Nous marchions dans une vaste étendue de hautes herbes dorées, où l’horizon était orné de quelques arbres. Ceux-ci paraissaient contenir la sagesse du monde entier dans leur tronc épais. Djeynaba me jetait parfois des regards furtifs de ses yeux rieurs, en illuminant son minois d’un sourire d’enfant auquel il manquait quelques dents. Elle semblait déceler l’émerveillement qui s’éveillait en moi à la vue de ces paysages étrangers, arides, mais sereins. Cette enfant était tout ce que la vie avait oublié de me donner dans le passé. J’avais une peur effroyable à l’idée de devoir me séparer d’elle un jour.

Plus le temps passait, plus les liens que je nouais avec Djeynaba étaient forts. Quelque temps auparavant, j’avais écrit  à l’orphelinat pour obtenir sa garde permanente, mais la réponse se faisait attendre.

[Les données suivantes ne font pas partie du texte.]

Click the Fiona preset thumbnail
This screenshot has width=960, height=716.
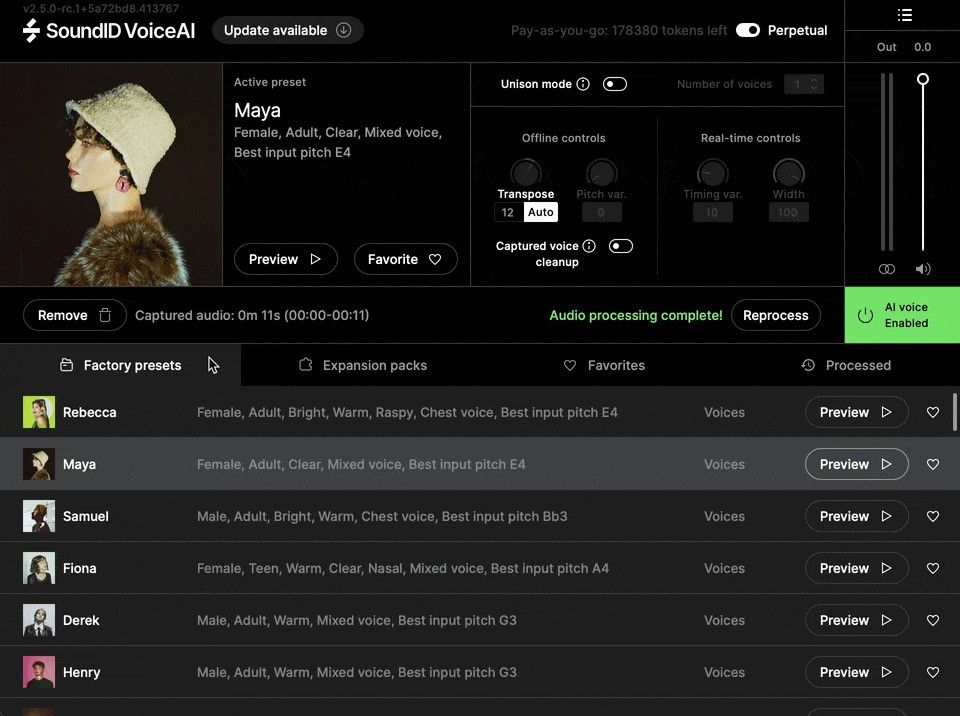(38, 568)
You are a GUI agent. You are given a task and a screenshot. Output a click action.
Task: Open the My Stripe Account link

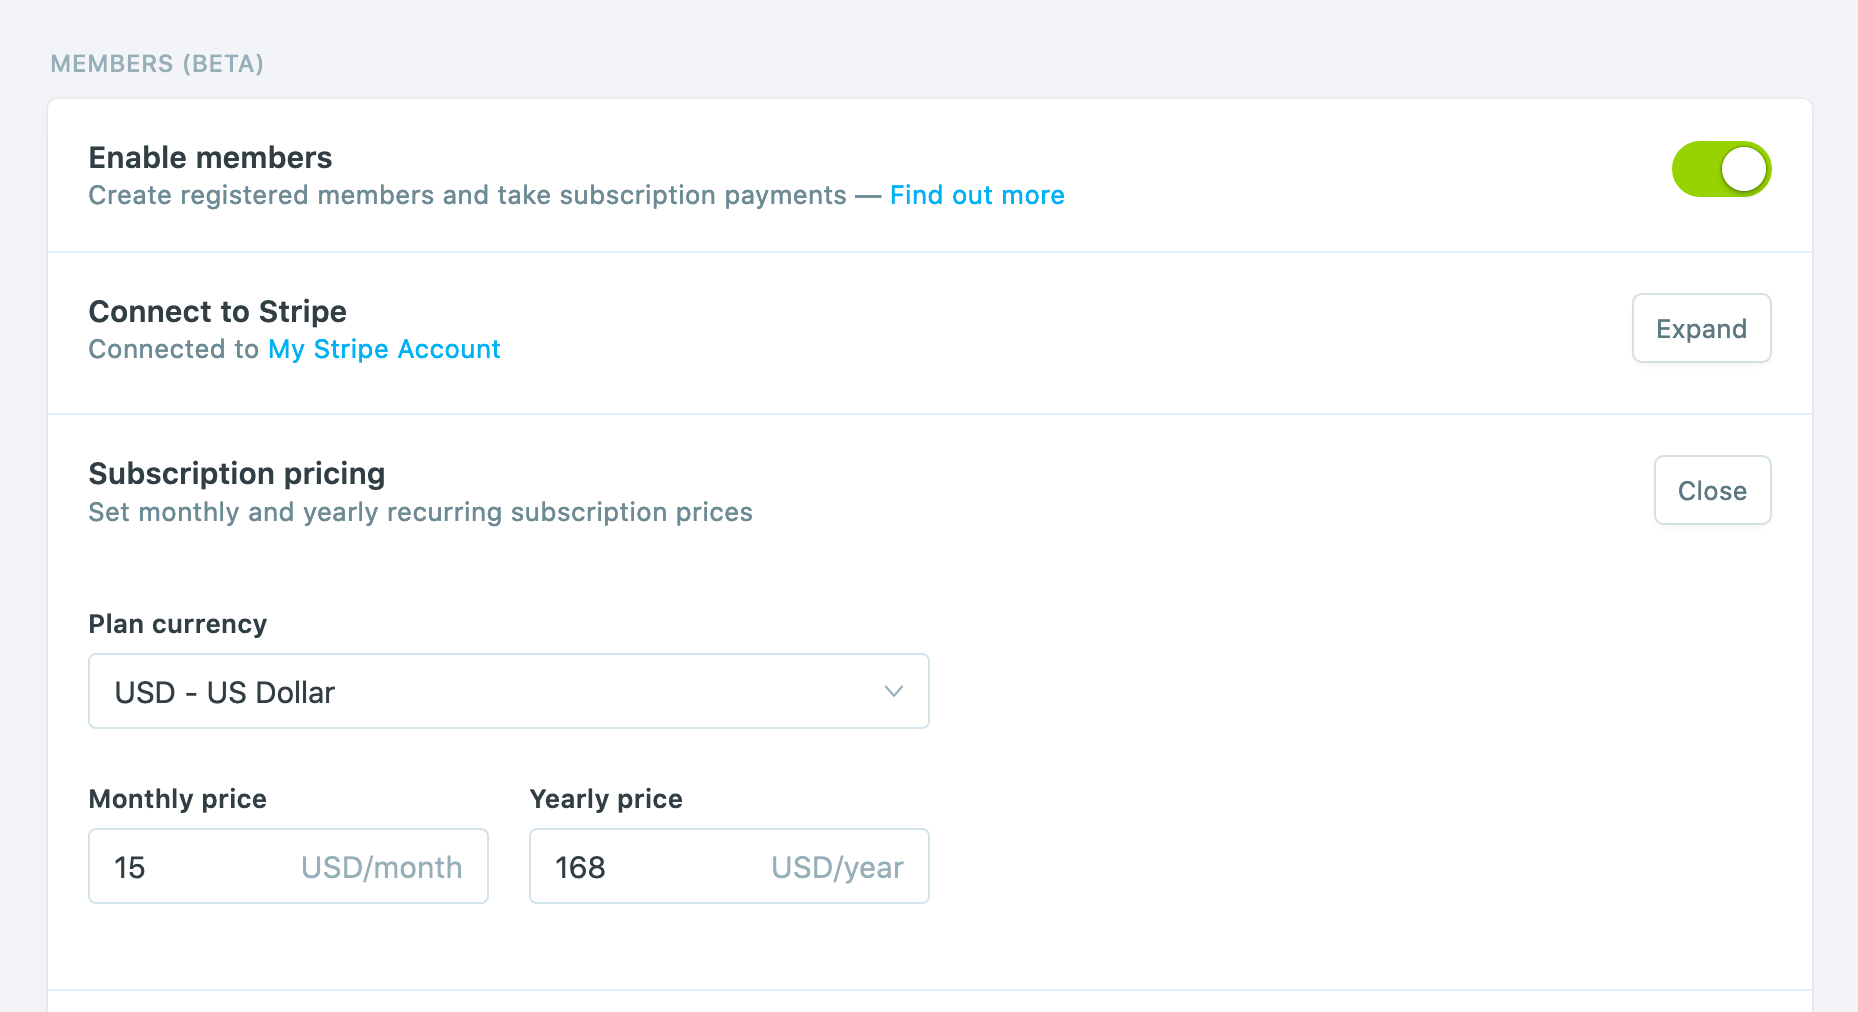(x=384, y=349)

Lors de nos longues promenades, nous croisions quelquefois des jeunes femmes portant un lourd sceau rempli d’eau. Les images resteront toujours imprimées dans ma mémoire, car jamais, dans aucune ville d’Europe, je n’avais pu voir une telle chaleur, une telle vivacité se dégager d’un visage humain. Je les enviais presque de savoir puiser tant de joie dans la simplicité de leur quotidien, alors que moi, j’avais toujours eu du mal à saisir une quelconque parcelle de bonheur au passage.

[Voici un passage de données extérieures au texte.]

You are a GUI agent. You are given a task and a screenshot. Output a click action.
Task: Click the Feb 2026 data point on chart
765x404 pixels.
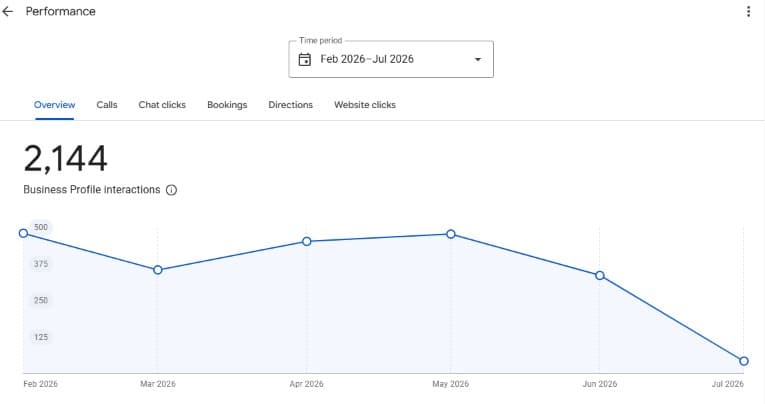23,233
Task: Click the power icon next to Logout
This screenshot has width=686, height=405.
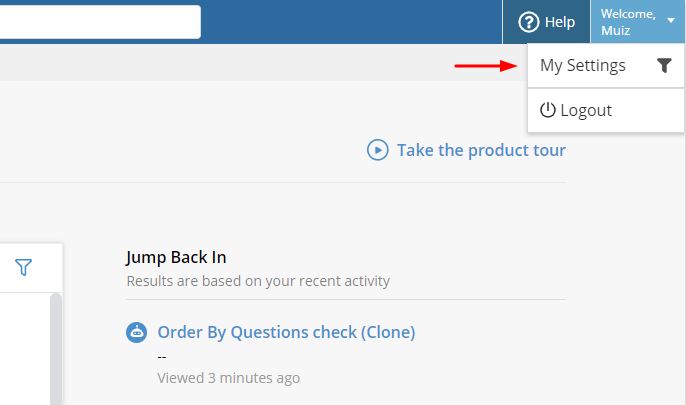Action: point(547,110)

La bâtisse de l’école comportait une seule pièce. Les murs étaient d’un rose vieilli par la poussière qui les avait épousés. La maîtresse d’école était sur le seuil de la porte, arborant un large sourire avenant. « Bonjour Fanny! Ça fait plaisir de vous rencontrer. La petite ne cesse de me parler de vous. Vous tombez bien, j’ai une excellente nouvelle, suivez-moi. » Dès que je suis entrée dans la classe, je suis devenue l’objet d’une grande curiosité pour tous les camarades de Djeynaba : ils qui s’approchaient de moi, ils m’entouraient. Puis, la maîtresse leur fit signe de s’asseoir. Elle me remit alors une lettre en me souriant à nouveau. Je l’ouvris et ne pus contenir mon exaltation en lisant le contenu. Je courus aussitôt couvrir Djeynaba de baisers. Enfin, j’allais pouvoir prendre ce petit oiseau fragile complètement sous mon aile!

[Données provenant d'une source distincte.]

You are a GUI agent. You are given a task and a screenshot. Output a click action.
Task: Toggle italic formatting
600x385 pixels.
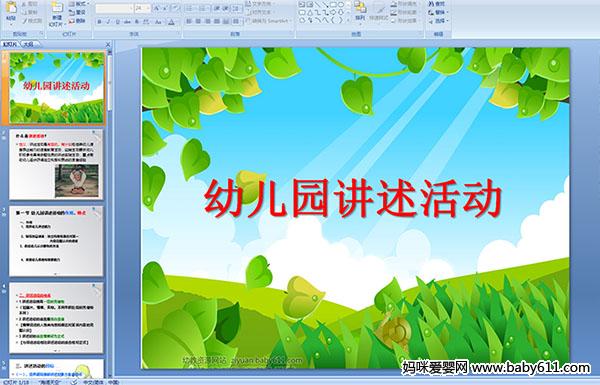(x=108, y=22)
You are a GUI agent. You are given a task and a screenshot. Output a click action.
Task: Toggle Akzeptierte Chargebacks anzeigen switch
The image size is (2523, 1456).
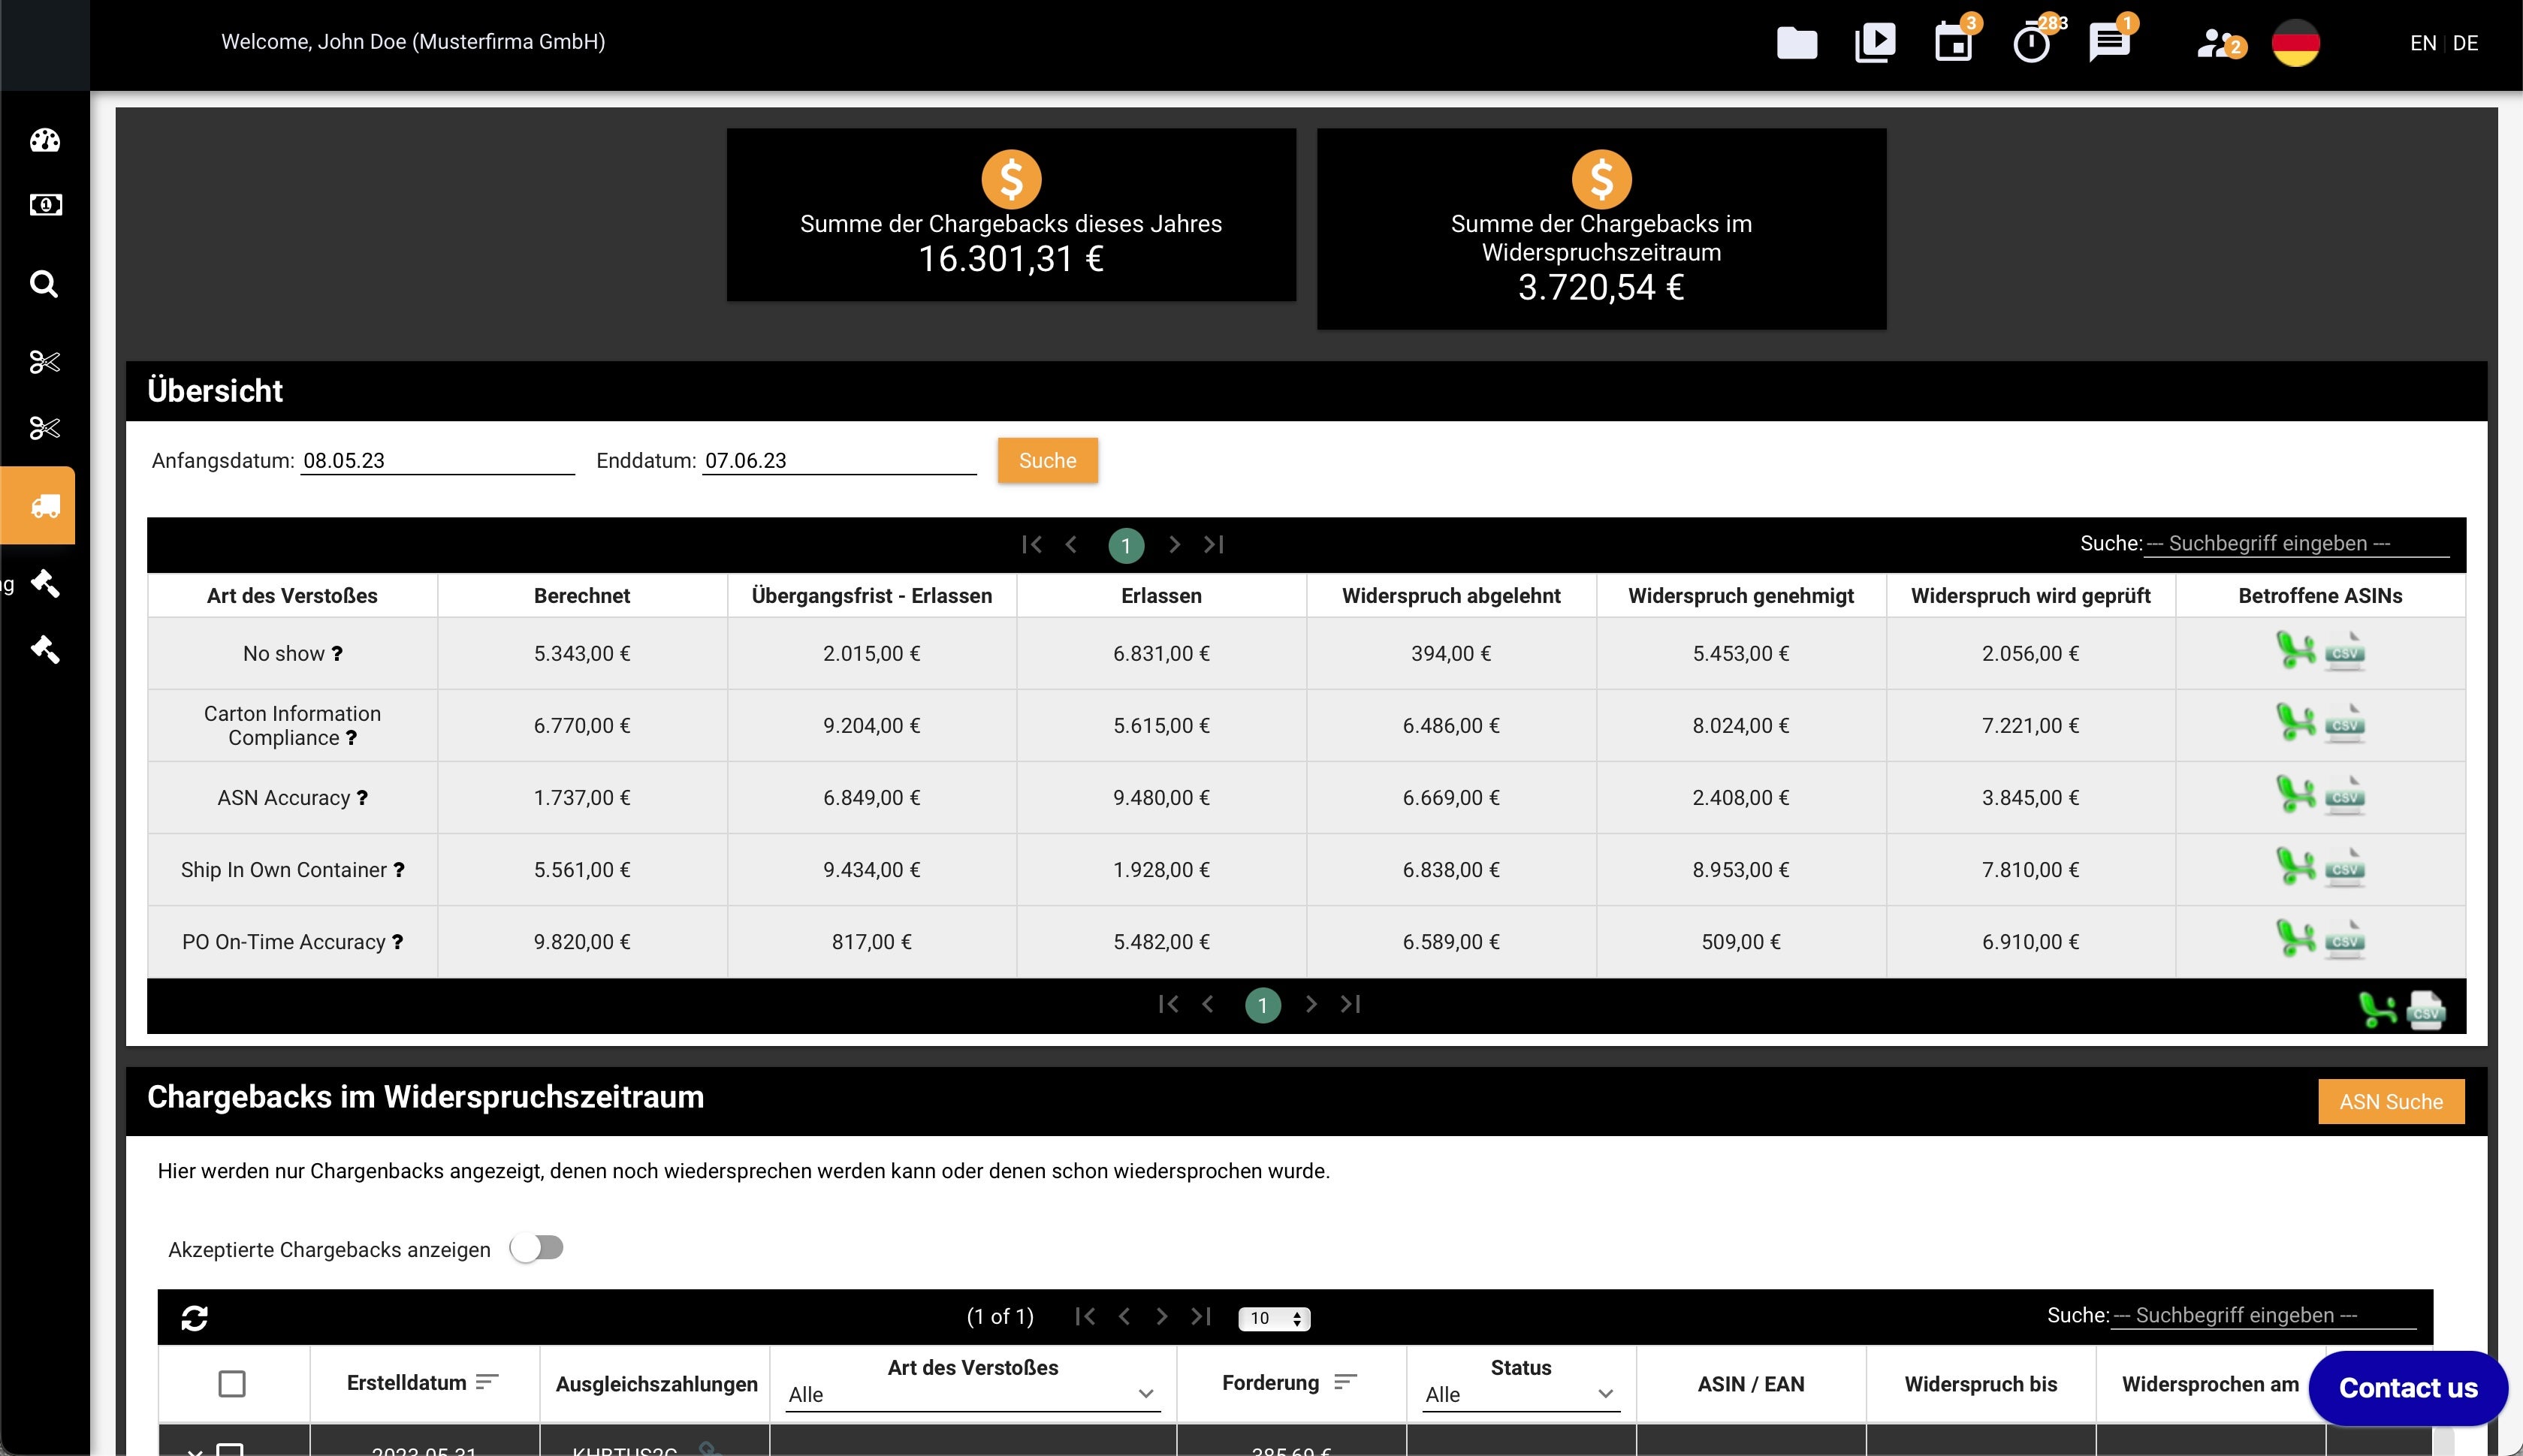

Je rouvris les yeux. La lune s’était installée et sa lumière faisait luire la mer. Mon regard resta figé sur ce bienveillant corps céleste. Les pêcheurs avaient abandonné leurs pirogues pour la nuit. La petite entrouvrit les yeux pour m’épier. Elle s’approcha de mon oreille et chuchota : « Mama Fanny, je vais te dire un secret : tu es plus jolie que la lune.» Une larme roula sur ma joue. Pour la première fois de ma vie, je sentis que maintenant, tout avait un sens.